After months and months of swelling, aches, and pains in pregnancy, finally holding your baby in your arms is a god sent. However, during this first period of parenthood, sleep longer than a wink is nearly impossible. So how do parents get out of this terrible sleep cycle, or at least improve the quality of the little sleep they do have? New parents can try out these five tips and they’ll be counting sheep before they know it!
Diet and Exercise
“Diet and exercise” seems to be the cure-all recommended by doctors no matter the ache or pain, but these two health components can have a big impact on the quality and quantity of new parent’s sleep routines. New parents should ensure they’re getting enough nutrients and macro-nutrients like protein and carbohydrates. Parents should also get these nutrients from healthy food like lean meats and vegetables, not all greasy fast food and sugary soft drinks. Keep an eye out for caffeine late in the afternoon, as drinking things like teas, sodas, and coffee will wreak havoc on sleep schedules.

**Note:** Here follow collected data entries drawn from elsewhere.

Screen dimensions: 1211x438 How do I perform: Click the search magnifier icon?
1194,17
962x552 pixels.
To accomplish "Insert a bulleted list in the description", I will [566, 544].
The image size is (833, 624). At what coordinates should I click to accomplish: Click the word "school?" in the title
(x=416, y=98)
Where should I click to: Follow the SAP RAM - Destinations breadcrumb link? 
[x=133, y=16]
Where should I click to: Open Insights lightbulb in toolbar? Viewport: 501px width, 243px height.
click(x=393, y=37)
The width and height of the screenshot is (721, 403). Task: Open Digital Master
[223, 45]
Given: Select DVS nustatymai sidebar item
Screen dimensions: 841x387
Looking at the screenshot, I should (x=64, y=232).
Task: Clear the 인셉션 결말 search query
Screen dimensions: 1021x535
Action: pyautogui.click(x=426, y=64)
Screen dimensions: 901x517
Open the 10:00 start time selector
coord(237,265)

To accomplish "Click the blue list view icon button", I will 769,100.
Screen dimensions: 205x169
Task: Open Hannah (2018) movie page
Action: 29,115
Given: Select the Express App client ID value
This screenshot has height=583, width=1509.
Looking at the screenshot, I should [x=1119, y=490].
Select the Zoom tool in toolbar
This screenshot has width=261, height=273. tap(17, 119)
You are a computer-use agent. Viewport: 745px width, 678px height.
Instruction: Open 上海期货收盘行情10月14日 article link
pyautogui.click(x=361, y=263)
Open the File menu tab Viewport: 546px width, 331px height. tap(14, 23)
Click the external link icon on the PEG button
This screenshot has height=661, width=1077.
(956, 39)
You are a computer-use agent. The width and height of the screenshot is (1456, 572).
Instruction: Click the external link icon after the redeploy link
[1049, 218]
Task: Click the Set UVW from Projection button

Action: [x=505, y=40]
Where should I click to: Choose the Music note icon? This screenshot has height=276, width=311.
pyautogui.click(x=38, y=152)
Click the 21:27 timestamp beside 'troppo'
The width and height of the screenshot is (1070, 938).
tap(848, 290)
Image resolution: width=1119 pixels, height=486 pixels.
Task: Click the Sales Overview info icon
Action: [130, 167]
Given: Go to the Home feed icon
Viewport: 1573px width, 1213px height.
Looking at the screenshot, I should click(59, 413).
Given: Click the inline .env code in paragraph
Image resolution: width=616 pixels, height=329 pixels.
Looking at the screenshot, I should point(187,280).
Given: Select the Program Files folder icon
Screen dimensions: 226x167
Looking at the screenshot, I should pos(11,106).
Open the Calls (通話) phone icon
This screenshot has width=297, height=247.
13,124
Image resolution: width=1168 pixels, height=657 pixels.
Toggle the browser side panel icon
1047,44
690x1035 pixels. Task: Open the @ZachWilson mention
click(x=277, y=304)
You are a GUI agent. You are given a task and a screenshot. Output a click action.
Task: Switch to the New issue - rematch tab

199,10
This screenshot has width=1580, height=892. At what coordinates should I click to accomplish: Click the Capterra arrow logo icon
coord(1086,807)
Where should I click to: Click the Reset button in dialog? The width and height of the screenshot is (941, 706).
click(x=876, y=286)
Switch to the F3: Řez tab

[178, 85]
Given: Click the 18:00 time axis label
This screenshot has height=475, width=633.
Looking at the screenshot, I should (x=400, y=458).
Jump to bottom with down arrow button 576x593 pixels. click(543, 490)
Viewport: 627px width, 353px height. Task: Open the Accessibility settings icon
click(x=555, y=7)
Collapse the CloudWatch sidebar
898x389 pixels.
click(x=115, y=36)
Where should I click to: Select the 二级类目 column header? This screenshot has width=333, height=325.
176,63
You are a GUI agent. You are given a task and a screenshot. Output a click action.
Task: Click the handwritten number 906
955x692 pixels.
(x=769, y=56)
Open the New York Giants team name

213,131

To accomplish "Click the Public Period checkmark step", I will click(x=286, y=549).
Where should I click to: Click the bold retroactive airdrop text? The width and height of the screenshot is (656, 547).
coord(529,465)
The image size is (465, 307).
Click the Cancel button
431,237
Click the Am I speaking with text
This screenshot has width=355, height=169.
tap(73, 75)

Try exercises that help you de-stress, such as yoga, swimming, or running. Not only do these activities help destress and release pent up energy, exercise has a distinct correlation with sleep. So even if you’d never be caught dead at the gym, thirty minutes of exercise in exchange for a restful night of sleep is a great trade off.
Take Parental Leave
It can be hard to swing a full sleep schedule when one parent has to go back to work right away. Consider asking your workplace about parental leave so the baby work can be more evenly divided among parents. As Spiggle Law puts it, partners often feel uneasy asking for paternal leave because they worry that their employer might wonder why they need to take time off since they’re not the one who gave birth. Stand firm and ask anyway — getting parental leave means more sleep for both partners, and the new mama will be happier, too.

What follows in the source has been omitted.